Referenced in: none

Automatically associated channels: ClC4 , Slo1

Title: Electrophysiology of flounder intestinal mucosa. II. Relation of the electrical potential profile to coupled NaCl absorption.

Authors: D R Halm, E J Krasny, R A Frizzell

Journal, date & volume: J. Gen. Physiol., 1985 Jun , 85, 865-83

PubMed link: http://www.ncbi.nlm.nih.gov/pubmed/2410538

Abstract
We characterized the hyperpolarization of the electrical potential profile of flounder intestinal cells that accompanies inhibition of NaCl cotransport. Several observations indicate that hyperpolarization of psi a and psi b (delta psi a,b) results from inhibition of NaCl entry across the apical membrane: (a) the response was elicited by replacement of mucosal solution Cl or Na by nontransported ions, and (b) mucosal bumetanide or serosal cGMP, inhibitors of NaCl influx, elicited delta psi a,b and decreased the transepithelial potential (psi t) in parallel.
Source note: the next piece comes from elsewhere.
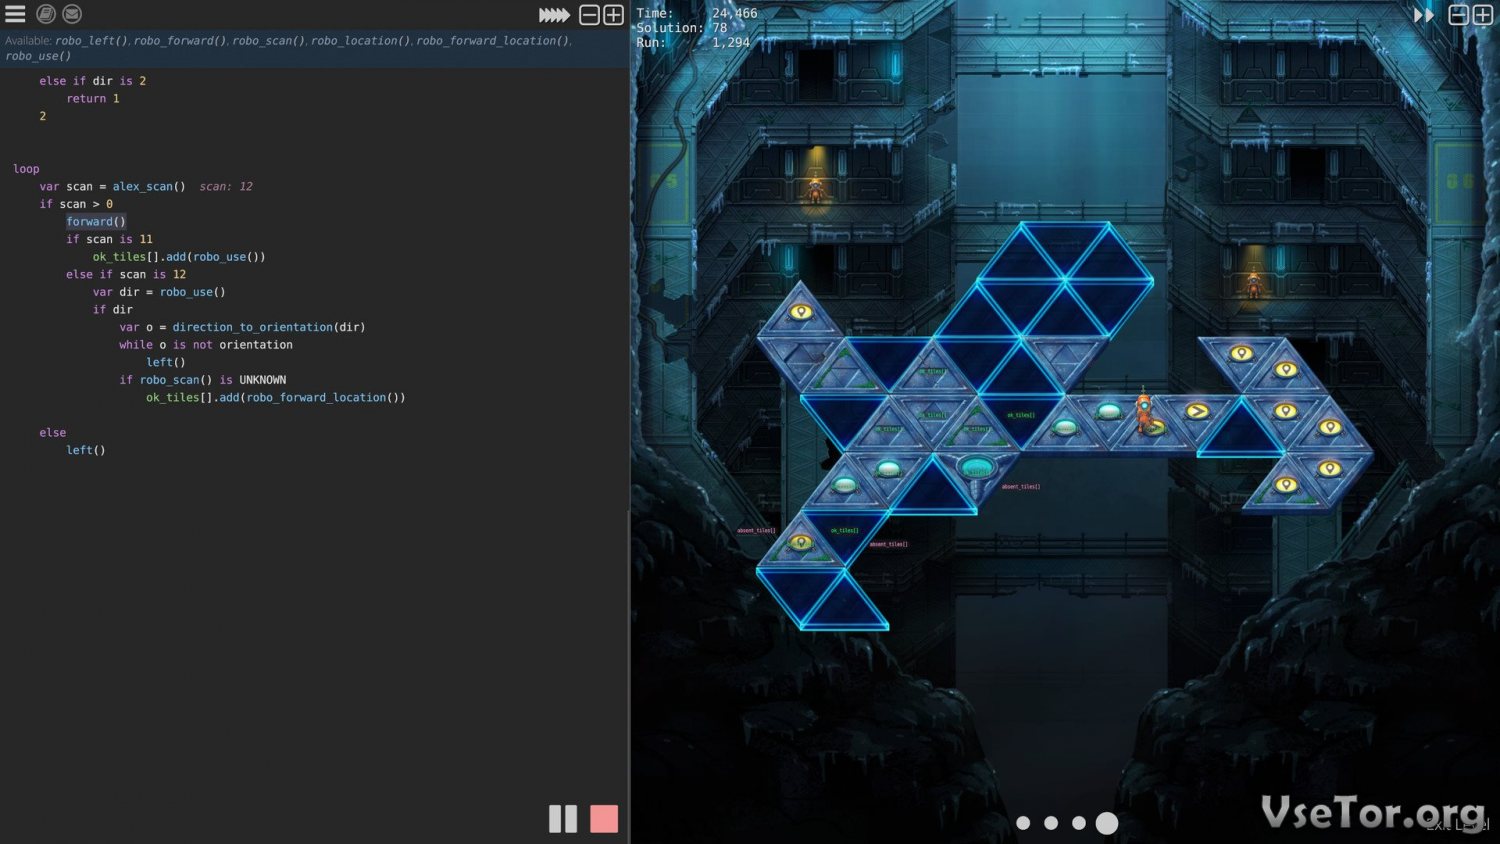Zoom in the game view
1500x844 pixels.
[1483, 15]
Regardless of initial values, psi a and psi b approached the equilibrium potential for K (EK) so that in the steady state following inhibition of NaCl entry, psi a approximately equal to psi b approximately equal to ECl approximately equal to EK. Bumetanide decreased cell Cl activity (aClc) toward equilibrium levels. Bumetanide and cGMP decreased the fractional apical membrane resistance (fRa), increased the slope of the relation of psi a to [K]m, and decreased cellular conductance (Gc) by approximately 85%, which indicates a marked increase in basolateral membrane conductance (Gb). Since the basolateral membrane normally shows a high conductance to Cl, a direct relation between apical salt entry and GClb is suggested by these findings. As judged by the response to bumetanide or ion replacement in the presence of mucosal Ba, inhibition of Na/K/Cl co-transport alone is not sufficient to elicit delta psi a,b. This suggests the presence of a parallel NaCl co-transport mechanism that may be activated when Na/K/Cl co-transport is compromised. The delta psi a,b response to reduced apical NaCl entry would assist in maintaining the driving force for Na-coupled amino acid uptake across the apical membrane as luminal [NaCl] falls during absorption.